_Work to complete_
With the line containing "Click the greyed-out STOP button" as the start and the line containing "Viewport: 1021px width, 644px height." as the end, transcribe that span of the entries below exactly, including both.

————

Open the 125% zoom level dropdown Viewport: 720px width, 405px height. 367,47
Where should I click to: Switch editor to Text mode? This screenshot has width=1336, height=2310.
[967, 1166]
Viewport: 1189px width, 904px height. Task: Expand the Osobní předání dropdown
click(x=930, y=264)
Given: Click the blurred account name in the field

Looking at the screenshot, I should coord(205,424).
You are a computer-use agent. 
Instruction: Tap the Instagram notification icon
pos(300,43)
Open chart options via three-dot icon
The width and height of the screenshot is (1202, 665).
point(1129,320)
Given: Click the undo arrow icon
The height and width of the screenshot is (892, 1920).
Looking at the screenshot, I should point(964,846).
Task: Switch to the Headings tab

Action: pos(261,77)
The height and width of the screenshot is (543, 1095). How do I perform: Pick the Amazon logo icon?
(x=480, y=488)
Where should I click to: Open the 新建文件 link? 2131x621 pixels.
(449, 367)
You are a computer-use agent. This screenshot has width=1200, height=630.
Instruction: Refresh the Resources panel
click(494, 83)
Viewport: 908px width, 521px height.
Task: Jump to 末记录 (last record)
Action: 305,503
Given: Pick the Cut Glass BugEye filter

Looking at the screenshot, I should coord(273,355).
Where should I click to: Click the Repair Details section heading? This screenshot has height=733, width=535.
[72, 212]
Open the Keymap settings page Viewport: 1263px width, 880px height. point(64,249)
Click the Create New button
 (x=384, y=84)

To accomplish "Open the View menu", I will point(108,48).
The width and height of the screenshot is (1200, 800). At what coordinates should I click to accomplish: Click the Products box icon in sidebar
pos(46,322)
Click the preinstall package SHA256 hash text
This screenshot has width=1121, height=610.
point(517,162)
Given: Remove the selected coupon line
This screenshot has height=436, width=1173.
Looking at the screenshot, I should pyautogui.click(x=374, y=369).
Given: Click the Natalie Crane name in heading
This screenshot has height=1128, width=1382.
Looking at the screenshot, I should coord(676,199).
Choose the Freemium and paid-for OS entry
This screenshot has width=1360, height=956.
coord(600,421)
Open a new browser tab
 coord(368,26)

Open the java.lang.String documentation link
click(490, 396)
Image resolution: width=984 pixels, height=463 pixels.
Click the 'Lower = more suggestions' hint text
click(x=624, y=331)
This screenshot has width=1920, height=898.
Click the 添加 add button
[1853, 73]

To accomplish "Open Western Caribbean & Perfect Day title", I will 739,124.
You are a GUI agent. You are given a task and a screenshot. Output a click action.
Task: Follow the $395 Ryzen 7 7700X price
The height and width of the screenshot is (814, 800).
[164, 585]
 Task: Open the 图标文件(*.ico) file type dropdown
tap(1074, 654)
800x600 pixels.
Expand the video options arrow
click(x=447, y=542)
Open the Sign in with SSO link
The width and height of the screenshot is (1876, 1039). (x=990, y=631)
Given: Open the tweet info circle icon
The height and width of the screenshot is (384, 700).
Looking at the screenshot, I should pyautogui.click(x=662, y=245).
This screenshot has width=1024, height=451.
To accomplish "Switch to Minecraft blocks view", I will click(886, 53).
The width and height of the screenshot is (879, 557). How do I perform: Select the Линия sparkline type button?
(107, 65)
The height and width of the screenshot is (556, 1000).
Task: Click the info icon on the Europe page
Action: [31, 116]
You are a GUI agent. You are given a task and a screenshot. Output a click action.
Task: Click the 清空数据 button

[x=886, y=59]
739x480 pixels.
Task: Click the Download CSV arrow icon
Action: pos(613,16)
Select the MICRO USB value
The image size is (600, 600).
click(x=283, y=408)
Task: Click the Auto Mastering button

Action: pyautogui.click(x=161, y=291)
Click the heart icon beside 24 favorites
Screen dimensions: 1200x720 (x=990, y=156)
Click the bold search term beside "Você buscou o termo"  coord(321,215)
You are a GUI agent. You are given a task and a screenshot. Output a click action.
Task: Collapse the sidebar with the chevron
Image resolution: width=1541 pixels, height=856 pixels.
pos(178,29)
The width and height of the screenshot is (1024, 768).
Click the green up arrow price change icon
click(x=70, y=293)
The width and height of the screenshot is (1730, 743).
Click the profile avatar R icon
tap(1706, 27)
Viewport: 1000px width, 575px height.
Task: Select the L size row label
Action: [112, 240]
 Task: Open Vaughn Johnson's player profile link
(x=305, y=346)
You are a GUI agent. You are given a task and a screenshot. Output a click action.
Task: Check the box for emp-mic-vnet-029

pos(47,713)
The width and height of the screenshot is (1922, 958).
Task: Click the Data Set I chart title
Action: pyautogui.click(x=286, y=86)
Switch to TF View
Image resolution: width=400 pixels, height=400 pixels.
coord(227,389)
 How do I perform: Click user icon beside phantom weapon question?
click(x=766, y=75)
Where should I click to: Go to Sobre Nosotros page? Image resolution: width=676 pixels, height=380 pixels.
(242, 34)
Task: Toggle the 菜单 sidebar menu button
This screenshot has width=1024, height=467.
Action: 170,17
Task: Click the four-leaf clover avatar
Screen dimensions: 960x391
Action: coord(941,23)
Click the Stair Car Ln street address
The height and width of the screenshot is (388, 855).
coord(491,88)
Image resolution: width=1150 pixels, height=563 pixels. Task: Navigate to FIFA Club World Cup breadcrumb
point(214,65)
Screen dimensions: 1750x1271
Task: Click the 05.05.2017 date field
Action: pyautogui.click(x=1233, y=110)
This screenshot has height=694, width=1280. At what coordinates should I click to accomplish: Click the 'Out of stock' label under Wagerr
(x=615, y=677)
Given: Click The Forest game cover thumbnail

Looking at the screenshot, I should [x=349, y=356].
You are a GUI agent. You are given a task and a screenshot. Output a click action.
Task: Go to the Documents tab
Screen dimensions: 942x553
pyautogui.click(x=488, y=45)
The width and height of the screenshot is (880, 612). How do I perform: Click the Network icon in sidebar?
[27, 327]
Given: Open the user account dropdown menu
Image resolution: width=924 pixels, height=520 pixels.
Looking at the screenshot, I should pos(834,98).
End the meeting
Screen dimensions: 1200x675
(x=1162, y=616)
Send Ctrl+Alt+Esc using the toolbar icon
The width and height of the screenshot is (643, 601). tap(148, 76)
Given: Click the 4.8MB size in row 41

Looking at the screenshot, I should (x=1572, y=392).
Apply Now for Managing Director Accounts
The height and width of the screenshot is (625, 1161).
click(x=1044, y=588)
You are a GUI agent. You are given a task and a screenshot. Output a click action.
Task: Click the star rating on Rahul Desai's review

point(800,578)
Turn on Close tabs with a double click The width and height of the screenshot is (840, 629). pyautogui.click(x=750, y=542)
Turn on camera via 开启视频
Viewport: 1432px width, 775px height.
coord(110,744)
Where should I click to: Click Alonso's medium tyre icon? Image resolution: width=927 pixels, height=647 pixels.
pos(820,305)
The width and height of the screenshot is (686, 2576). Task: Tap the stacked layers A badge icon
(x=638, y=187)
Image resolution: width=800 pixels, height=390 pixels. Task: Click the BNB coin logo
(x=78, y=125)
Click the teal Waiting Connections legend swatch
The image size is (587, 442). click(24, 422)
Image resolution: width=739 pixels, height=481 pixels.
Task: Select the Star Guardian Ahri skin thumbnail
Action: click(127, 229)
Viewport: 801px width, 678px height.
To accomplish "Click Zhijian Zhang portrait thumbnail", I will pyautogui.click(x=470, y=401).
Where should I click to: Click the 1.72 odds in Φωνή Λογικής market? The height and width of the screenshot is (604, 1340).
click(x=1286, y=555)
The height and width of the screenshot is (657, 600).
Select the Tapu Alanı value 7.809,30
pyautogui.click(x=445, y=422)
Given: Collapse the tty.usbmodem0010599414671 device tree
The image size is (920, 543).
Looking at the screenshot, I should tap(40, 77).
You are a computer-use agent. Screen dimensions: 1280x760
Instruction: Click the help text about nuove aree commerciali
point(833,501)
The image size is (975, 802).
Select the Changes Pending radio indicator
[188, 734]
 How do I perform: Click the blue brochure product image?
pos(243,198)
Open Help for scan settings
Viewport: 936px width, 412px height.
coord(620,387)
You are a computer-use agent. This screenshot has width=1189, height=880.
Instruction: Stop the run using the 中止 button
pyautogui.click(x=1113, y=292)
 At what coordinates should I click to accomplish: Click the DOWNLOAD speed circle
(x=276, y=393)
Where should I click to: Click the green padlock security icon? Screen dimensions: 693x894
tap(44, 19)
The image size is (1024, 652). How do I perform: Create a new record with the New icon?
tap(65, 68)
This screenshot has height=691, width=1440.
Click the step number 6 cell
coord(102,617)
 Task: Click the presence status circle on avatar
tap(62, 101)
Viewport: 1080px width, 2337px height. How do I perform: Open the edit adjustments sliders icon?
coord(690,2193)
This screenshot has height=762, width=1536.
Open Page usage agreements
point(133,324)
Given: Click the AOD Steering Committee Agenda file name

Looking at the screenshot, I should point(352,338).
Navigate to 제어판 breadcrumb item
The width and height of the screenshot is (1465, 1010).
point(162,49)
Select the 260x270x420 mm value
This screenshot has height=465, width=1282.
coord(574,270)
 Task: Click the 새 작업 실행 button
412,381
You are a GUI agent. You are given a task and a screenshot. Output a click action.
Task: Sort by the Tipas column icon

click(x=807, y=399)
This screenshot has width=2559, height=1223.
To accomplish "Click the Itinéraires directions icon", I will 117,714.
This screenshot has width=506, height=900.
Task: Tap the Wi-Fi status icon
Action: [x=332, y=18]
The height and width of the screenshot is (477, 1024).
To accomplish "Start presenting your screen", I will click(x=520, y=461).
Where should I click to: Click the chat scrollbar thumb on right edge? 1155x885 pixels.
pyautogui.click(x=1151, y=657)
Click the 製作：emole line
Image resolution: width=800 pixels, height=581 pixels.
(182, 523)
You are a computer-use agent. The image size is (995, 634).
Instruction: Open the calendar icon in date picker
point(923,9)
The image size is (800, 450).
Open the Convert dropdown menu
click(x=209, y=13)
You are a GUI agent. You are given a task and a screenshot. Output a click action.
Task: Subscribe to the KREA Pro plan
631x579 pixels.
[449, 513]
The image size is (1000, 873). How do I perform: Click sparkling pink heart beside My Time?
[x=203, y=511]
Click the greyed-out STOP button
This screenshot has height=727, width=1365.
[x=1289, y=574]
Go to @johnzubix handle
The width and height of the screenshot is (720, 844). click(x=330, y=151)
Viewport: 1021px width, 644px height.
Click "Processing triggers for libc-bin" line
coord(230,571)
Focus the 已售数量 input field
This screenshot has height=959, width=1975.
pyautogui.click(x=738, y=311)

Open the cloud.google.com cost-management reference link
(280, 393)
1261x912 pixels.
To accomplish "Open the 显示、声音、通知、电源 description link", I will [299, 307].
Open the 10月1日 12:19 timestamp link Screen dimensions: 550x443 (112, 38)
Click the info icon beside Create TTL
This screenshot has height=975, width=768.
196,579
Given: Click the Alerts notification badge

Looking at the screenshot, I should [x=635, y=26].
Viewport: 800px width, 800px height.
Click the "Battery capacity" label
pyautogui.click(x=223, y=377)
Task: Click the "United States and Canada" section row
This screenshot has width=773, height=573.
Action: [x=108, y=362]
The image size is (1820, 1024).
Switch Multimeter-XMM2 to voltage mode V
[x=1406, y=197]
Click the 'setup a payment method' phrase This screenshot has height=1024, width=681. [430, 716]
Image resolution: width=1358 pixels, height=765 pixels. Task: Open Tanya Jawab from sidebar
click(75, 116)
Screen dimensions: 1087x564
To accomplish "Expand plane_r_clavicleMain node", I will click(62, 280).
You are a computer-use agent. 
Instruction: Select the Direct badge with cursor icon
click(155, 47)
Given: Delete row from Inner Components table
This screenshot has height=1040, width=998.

————

_Solution to the exercise_
Click the greyed-out STOP button
This screenshot has height=727, width=1365.
[x=1289, y=574]
Go to @johnzubix handle
The width and height of the screenshot is (720, 844). click(x=330, y=151)
Viewport: 1021px width, 644px height.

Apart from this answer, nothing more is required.